How do you think public perceptions of AI have been shaped by the media and industry narratives?
Often the media uncritically disseminates the messages of corporate heads of tech giants, like Google or Open AI, or consults those working for or funded by the AI industry, essentially giving them free advertising space. Like any industry selling a product, these companies are invested in marketing their technology, but what gets lost is the real-world impact of this technology.
There is also the problematic conflation of science and fiction that drives the AI industry and that is also often repeated by the media, which reduces fiction to tech propaganda and science to "scientism," something that merely has the veneer of science. So, for instance, images of Terminator often accompany media articles about AI, but James Cameron was not referring to a literal machine, but to the military-industrial complex and its dehumanizing thrust. Thus, Sarah Connor famously tells the scientist working on the destructive neural-net processor that will become Skynet: “You don't know what it's like to really create something; to create a life; to feel it growing inside you. All you know how to create is death and destruction.”
Are there specific outcomes or conversations you'd like to inspire among the workshop participants?
I would love the workshop participants to engage in these conversations about the impact of AI on labour, the environment, and democracy and to really interrogate the future marketed by the AI industry.
Can you suggest some resources for anyone interested in doing some reading before the workshop?
In addition to the great books, podcasts and blogs by the speakers, I would recommend Kate Crawford’s Atlas of AI, Ruha Benjamin, Race After Technology: Abolitionist Tools for the New Jim Code, Shoshana Zuboff’s The Age of Surveillance Capitalism: The Fight for a Human Future at the New Frontier of Power, Benedetta Brevini’s Is AI Good for the Planet? Cathy O’Neil’s Weapons of Math Destruction, Mary L.Gray and Siddharth Suri’s Ghost Work: How to Stop Silicon Valley from Building a New Global Underclass, Ursula Franklin’s The Real World of Technology, Jill Lepore’s If Then: How the Simulmatics Corporation Invented the Future.

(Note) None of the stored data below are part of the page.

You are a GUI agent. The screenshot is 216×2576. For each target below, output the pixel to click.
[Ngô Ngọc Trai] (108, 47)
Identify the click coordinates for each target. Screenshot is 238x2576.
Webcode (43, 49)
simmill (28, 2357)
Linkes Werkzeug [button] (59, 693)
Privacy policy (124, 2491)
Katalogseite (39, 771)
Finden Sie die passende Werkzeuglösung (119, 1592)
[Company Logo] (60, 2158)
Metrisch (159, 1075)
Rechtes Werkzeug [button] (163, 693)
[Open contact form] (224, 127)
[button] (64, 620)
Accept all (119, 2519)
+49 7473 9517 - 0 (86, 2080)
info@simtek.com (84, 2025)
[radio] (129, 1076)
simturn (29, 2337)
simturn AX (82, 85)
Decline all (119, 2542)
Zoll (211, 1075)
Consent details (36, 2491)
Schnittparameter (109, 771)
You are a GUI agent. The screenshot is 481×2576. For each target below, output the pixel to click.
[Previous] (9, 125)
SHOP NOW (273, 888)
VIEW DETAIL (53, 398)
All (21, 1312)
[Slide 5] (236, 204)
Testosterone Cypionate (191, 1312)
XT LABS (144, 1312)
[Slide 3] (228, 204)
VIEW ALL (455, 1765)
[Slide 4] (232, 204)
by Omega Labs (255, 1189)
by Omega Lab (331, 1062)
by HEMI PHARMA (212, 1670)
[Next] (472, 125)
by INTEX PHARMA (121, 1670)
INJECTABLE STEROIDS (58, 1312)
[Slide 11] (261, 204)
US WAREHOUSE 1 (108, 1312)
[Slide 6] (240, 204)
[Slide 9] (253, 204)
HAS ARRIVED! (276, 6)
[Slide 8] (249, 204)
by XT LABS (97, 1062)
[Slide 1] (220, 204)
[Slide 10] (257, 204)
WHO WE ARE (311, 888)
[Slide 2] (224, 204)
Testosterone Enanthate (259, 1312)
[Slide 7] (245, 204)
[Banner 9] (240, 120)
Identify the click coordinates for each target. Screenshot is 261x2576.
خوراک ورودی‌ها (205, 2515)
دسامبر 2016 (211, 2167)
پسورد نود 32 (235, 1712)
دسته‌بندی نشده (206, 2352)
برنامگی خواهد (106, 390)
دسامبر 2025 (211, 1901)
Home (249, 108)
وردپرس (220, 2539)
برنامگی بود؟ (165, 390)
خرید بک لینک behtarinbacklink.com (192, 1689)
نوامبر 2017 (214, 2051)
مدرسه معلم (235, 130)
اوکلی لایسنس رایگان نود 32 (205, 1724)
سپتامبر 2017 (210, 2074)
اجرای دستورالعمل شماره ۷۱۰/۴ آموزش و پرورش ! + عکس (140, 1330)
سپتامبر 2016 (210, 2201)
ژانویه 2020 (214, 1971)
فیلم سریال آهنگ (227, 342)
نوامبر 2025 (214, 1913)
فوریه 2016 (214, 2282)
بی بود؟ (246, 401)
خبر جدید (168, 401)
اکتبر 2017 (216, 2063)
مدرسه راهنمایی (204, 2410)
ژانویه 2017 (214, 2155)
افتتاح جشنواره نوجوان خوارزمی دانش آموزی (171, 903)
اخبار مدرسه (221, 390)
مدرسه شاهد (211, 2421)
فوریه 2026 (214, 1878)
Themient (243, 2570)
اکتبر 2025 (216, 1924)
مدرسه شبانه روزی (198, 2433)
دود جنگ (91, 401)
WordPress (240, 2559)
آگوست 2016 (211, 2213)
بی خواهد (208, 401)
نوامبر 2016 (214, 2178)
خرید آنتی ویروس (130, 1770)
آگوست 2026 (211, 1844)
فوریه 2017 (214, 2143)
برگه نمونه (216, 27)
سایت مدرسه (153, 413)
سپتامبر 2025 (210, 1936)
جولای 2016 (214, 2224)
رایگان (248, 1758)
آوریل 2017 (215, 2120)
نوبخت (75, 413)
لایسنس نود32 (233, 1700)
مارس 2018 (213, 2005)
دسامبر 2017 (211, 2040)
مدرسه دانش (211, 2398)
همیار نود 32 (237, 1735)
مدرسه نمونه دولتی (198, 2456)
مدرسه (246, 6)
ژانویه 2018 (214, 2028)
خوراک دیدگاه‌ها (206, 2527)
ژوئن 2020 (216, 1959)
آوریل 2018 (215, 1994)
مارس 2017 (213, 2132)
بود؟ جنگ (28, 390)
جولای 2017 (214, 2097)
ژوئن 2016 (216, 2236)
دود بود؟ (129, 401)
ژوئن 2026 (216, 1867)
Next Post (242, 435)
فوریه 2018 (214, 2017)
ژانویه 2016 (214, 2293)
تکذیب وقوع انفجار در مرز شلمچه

Two of the best fiction works I have read are the graphic novel by Sydney Padua, The Thrilling Adventures of Lovelace and Babbage: The (Mostly)True History of the First Computer and Will Eaves’s novel Murmur, based on Alan Turing when he was forced to undergo chemical castration in lieu of prison; in this period of great mental and physical anguish, of humiliation and outrage, Eaves imagines Turing would have rethought the brain as a machine model that had structured his research as he was forced to meet his mind. I am also currently reading Benjamin Labatut’s brilliant The Maniac, about the mathematicians and physicists that gave rise to quantum mechanics, the atomic bomb, and AI.
The Jackman Humanities Institute is sponsoring “Intelligence” in the Absence of Life on Tuesday, April 9, 2024 from 9:30am to 5:30pm with a reception from 5:30pm to 7:00pm. The workshop takes place in Room 100, Jackman Humanities Building, 170 St. George St., Toronto, ON, M5R 2M8. This event is free and open to all!